Rongchai Wang
Mar 05, 2026 00:55
New benchmark evaluates AI brokers’ capability to detect, patch, and exploit sensible contract vulnerabilities. GPT-5.3-Codex scores 72.2% on exploit duties.
OpenAI and crypto enterprise agency Paradigm have launched EVMbench, a benchmark that measures how effectively AI brokers can discover, repair, and exploit vulnerabilities in Ethereum sensible contracts. The announcement comes as AI-powered safety instruments race to guard the $100 billion-plus locked in DeFi protocols.
The benchmark attracts from 120 curated high-severity vulnerabilities pulled from 40 actual safety audits, largely from Code4rena competitions. It additionally contains vulnerability situations from safety opinions of Tempo, a Layer 1 blockchain constructed for stablecoin funds.
Three Methods to Break Good Contracts
EVMbench assessments AI brokers throughout three distinct modes. In Detect mode, brokers audit contract repositories and get scored on discovering identified vulnerabilities. Patch mode requires brokers to repair weak code with out breaking current performance. Exploit mode is essentially the most aggressive—brokers should execute precise fund-draining assaults in opposition to contracts deployed on a sandboxed blockchain.

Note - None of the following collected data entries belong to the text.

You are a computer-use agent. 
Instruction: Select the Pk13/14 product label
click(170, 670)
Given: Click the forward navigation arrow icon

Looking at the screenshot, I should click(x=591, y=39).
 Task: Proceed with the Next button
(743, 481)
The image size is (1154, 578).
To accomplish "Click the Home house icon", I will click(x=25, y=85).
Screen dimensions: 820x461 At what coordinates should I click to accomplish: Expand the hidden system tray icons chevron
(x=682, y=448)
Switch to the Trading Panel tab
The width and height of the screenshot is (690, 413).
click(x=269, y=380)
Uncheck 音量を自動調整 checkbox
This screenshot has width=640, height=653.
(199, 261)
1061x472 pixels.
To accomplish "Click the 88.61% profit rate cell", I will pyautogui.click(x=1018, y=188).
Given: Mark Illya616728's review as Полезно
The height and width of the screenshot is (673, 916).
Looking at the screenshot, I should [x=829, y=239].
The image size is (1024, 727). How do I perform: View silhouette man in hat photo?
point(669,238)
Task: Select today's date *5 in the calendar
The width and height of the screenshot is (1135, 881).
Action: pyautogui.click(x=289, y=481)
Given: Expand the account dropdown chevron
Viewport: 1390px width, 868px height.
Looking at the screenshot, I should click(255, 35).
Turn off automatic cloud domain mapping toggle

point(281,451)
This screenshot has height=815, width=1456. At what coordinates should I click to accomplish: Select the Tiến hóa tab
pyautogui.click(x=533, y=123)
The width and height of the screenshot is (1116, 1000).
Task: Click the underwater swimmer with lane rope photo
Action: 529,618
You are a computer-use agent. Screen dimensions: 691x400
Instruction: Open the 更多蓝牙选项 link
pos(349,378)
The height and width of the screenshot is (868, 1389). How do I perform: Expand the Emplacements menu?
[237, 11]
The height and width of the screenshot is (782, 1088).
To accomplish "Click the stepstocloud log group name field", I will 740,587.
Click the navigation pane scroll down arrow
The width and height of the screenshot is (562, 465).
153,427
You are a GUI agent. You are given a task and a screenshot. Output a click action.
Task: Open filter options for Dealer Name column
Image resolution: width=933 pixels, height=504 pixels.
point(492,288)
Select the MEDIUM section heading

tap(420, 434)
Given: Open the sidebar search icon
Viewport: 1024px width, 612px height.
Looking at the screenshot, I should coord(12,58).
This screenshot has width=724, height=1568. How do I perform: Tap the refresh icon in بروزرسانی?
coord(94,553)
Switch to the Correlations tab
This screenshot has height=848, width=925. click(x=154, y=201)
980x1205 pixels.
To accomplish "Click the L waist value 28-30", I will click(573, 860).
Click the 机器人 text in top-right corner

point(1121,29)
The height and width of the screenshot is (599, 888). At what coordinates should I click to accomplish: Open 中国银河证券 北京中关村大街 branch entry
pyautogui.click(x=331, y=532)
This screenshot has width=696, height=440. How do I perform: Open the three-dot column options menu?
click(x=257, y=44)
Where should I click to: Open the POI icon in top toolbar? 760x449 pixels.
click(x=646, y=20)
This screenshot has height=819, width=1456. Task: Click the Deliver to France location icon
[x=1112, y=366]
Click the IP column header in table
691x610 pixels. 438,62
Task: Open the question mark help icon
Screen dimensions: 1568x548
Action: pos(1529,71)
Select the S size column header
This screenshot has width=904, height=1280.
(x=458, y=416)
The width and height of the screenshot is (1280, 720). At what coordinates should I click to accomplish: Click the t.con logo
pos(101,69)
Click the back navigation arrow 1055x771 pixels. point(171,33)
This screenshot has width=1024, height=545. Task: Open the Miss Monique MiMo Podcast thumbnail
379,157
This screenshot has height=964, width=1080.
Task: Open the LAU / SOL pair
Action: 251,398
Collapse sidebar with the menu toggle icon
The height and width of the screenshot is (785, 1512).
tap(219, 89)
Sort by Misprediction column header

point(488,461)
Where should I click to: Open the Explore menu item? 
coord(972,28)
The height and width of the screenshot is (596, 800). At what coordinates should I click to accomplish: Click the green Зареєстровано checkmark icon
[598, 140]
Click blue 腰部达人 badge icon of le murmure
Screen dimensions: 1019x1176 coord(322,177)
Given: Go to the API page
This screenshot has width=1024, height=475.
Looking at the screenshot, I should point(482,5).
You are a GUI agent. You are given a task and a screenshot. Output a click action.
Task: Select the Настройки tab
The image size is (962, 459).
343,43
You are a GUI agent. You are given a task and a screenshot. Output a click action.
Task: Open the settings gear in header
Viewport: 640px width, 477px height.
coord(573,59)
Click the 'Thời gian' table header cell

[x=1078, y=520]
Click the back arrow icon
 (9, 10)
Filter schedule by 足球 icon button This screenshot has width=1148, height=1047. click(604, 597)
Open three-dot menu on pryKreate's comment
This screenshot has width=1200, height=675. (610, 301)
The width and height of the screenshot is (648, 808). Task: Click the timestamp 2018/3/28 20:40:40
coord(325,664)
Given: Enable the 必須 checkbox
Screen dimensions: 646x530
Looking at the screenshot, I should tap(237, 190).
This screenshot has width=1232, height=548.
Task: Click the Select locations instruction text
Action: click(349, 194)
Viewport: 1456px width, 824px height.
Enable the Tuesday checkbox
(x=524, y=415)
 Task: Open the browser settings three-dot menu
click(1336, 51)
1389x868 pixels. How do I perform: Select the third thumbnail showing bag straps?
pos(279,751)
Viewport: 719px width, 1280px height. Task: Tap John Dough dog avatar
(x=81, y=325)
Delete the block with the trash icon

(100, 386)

The outcomes present how rapidly AI capabilities are advancing on this area. GPT-5.3-Codex operating by way of Codex CLI hit a 72.2% success price on exploit duties. That is greater than double the 31.9% rating from GPT-5, which launched simply six months prior.
Curiously, AI brokers carry out higher at attacking than defending. The exploit setting has a transparent goal—preserve iterating till you drain the funds. Detection and patching proved more durable. Brokers typically stopped after discovering one bug as an alternative of auditing exhaustively, and sustaining full contract performance whereas eradicating delicate vulnerabilities remained difficult.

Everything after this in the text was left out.